The predictor (independent) variables considered in this study were mothers’ educational level, births in the last five years, any exposure, currently breastfeeding, total number of living children, wealth index, mass media exposure (MXP), survival time, the total number of children ever born, desire for more children, sex of the child, childsize at birth, ANC visits and birth order.
Data preprocessing
After making the final dataset, the next step was to preprocess the data by using various methods. In this step, the duplicates and missing variables were removed using the predictive mean matching method. Thereafter, all string and categorical variables were transformed into numerical values.
An important point in data preprocessing is the need to balance the target or outcome variable. In the dataset, the numbers of underfive mortality were highly skewed as compared to live children (38,921 live children vs 2830 underfive mortality). A random oversampling method was used to balance the target (dependent), after which a ratio of 50:50 was obtained as compared to the early ratio of 93:7.
Feature selection
The idea of feature selection is about ranking the major risk factors from the dataset according to their importance. This is based on the calculation of the information gain values for each of the selected variables. In this study, we have used a random forest model to find the risk factors or important features that have a major contribution to child mortality. The higher information gain values tell us important variables that are highly correlated with the class of variable. We randomly selected the top eight ranked information values, which we used in the model building later.
Model building
Data Splitting
In this step, we split the datasets into trained and test data. 70% of the trained data are used for the model classification and 30% of the data for model evaluation. Again, we will split the datasets into trained and tested (80% and 20% respectively) for a clear idea of a classification model. All the independent features needed to be changed in onehot encoding to build better predictive models. In this study, the dependent variable was binary, i.e., dead/alive. We then used various suitable machine learning models, namely decision tree, random forest, Naïve Bayes, KNN model, logistic regression, SVM, neural network, and ridge classifier.
Decision Tree (DT)
The decision tree is one of the most intuitive and straightforward techniques in machine learning based on the divide and conquers paradigm [16]. In a decision tree technique, tests (on input patterns) and categories (of patterns) are used as inner and leaf nodes, respectively. This technique also assigns a class number to an input array by filtering the array down via the tests in the tree [12].
Random Forest (RF)
The random forest algorithm takes hyperparameters, identifying the number of trees and the maximum depth of each tree. The random forest is a combination of learning approaches for the classification in machine learning and uses a vast collection of decorrelated decision trees [17].
Support Vector Machine (SVM)
The SVM is a supervised machine learning technique for analyzing and recognizing patterns of data [18]. New observations are predicted based on class and the side of the partition they fall in. The SVM is the nearest data point to the hyperplane that divides the classes.
Logistic Regression (LR)
Logistic regression is a statistical classification probabilistic model that predicts the probability of occurrence of an event. The logistic regression model is used to model the categorical dependent variable and a dichotomous categorical outcome or feature.
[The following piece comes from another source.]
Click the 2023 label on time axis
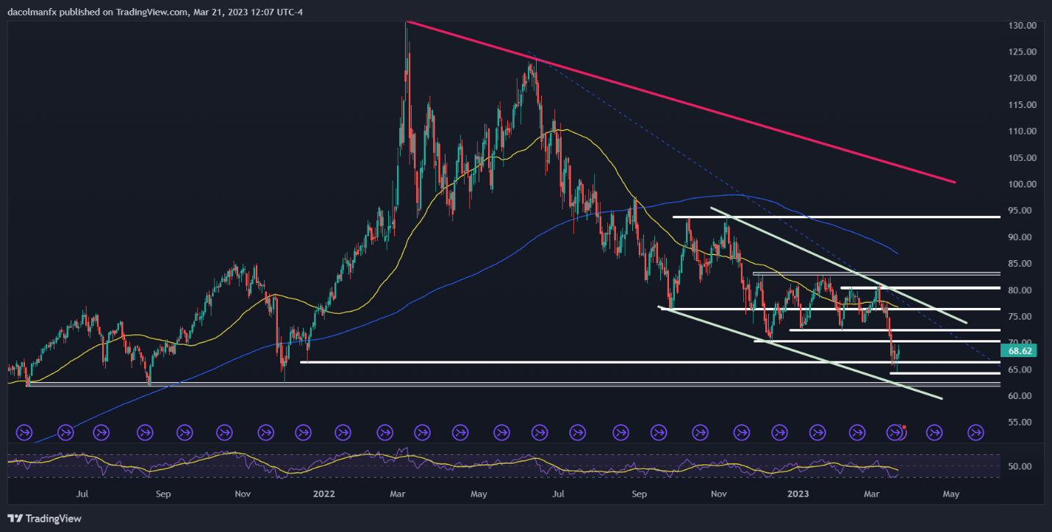The image size is (1052, 532). click(798, 494)
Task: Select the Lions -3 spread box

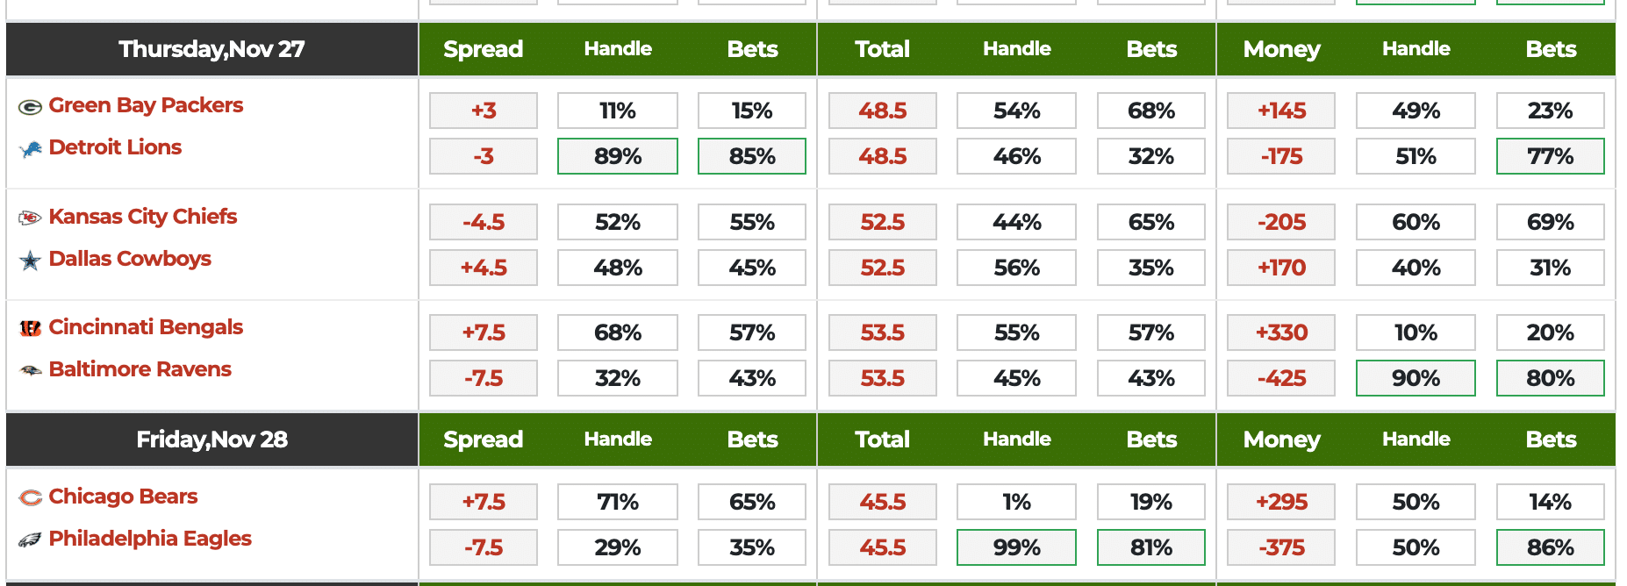Action: click(484, 156)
It is a binary (multiple) model used to predict binary (multiple) responses [16]. The predictors need to be independent and significantly associated with the outcome variables [19].
Naive Bayes (NB)
Naive Bayes is a simple machine learning algorithm based on the Bayes theorem, and it has a necessary assumption that the attributes are conditionally independent for the given class. Naive Bayes gives competitive classification accuracy [20]. Naïve Bayes is widely applied because of its computational efficiency and desirable features [21].
K Nearest Neighbours (KNN)
The KNN is a simple and effective nonparametric method of classification, and it is effective in many cases [22]. To classify the data record ‘t’, its ‘k’ nearest neighbour is collected, forming a neighbourhood ‘t’. Most points among the data records in the neighbourhood is mainly used to decide the classification for ‘t’ with or without consideration of distancebased weighting. While applying the KNN, we choose an appropriate value for ‘k’, and the classification success depends on this value. There are several methods of determining k values, but the simplest one is to run the algorithm many times with varying k values and choose the best performance [23].
Neural network
Neural networks reflect the human brain's behavior and allow computer programs to find patterns and solve common problems in machine learning, artificial learning, and deep learning. ANN comprises a node layer that contains an output layer, an input layer, and one or more hidden layers [24]. Each node connects to another and has an associated weight and threshold. If the output of an individual node exceeds the given threshold value, that node is activated and sends data to the next layer of the network.
Ridge regression
Ridge regression is a method for estimating the multipleregression models' coefficients when the independent variables are highly correlated. This method was developed as a possible solution to the imprecision of least squares estimators with multicollinearity among the independent variables in the linear regression model [25]. Ridge parameter estimates are more precise because their mean square error and variance are smaller than the least square estimators.
Evaluation for predictive models
In this study, to predict the best model for underfive mortality, evaluation was conducted by various indices such as confusion matrix, sensitivity, specificity, precision, accuracy, F1 score, negative predictive value, Cohen’s Kappa values, and AUROC. All the details as given below:
Confusion matrix
The confusion matrix visualizes the actual and predicted class accuracies [26]. To examine the performance of the classification algorithm, the confusion matrix compares the predicted classification versus actual classification through the measures; true positive (TP), false positive (FP), true negative (TN), and falsenegative (FN), and the formulas are given below.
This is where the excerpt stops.